If the argument about the force out being too subjective and therefore the rule should be changed...
So should many of the other rules that exist. Pass interference for one.
Granted, we're talking about a complete/incomplete pass vs a penalty/no penalty. But the point is the same.
Officials have to make subjective calls all the time.
I don't dispute that officials make subjective calls, but I am suggesting that the force out rule adds an additional level of subjectivity to the official's decision, such that asking him to make this call is unreasonable.
With pass interference or holding, the official sees contact. He then mentally compares that contact to how pass interference or holding are defined by rule, and he judges whether what he saw meets the definition of the illegal behavior. He's make a judgement on whether something he saw (i.e. something that really happened) is a penalty or not a penatly.
With the force out rule, you are asking the official to make a guess as to whether something that didn't happen might have happened absent a "push". Among the things that have to be taken into account in making this call, is the ability of the receiver. On a sideline play, doesn't the likelihood of the receiver to get his feet down in bounds depend on his skills and abilities? Not all receivers have equal abilities.
So for a given sideline catch situation, absent the push, if super-stud all-pro wide-out is the reciever, it might be reasonable to assume that he has the skills to get his feet down.
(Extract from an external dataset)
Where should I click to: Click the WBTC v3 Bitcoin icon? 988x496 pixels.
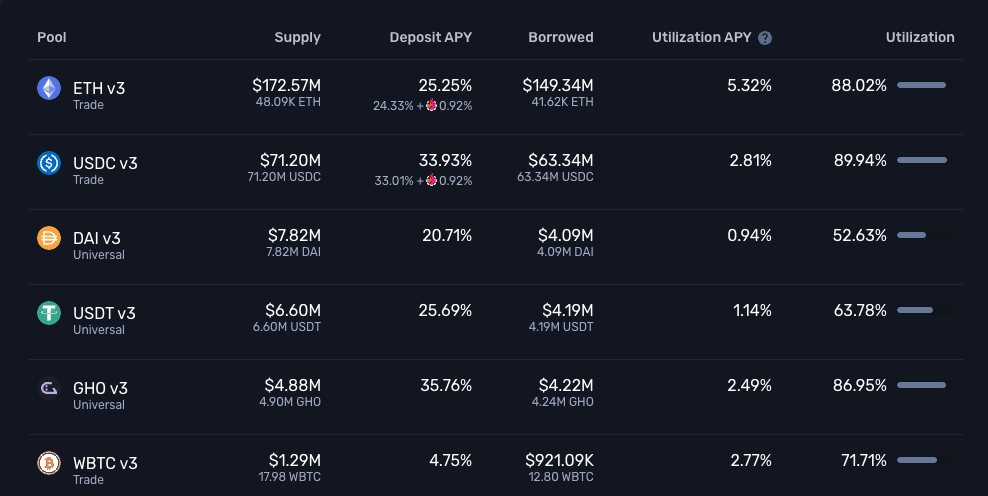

But what if, in that same sideline catch situation, it is backup bruiser full-back getting a chance to catch his one pass of the year? He simply may not have the skills to make that reception. You are asking the official to decide whether the receiver has enough ability to get his feet down absent a push. Are officials trained as talent scouts? Do they study every reciever for each game and have them graded as to their abilities to make sideline catches?
Then there's also physics. You are asking an official to evaluate momentum, velocity vectors, aerodynamic factors, etc. Computers have a hard enough time with that, let alone a human being asked to make a split second decision on where a moving body might have ended up.
The force out rule is just a "feel-good" rule that overcomplicates the game. Time for it to go away. If there is a force rule for receivers, shouldn't there be a rule for QBs who get hit while throwing (i.e. if the QB had not gotten pushed while throwing, the pass would have been on target and completed)???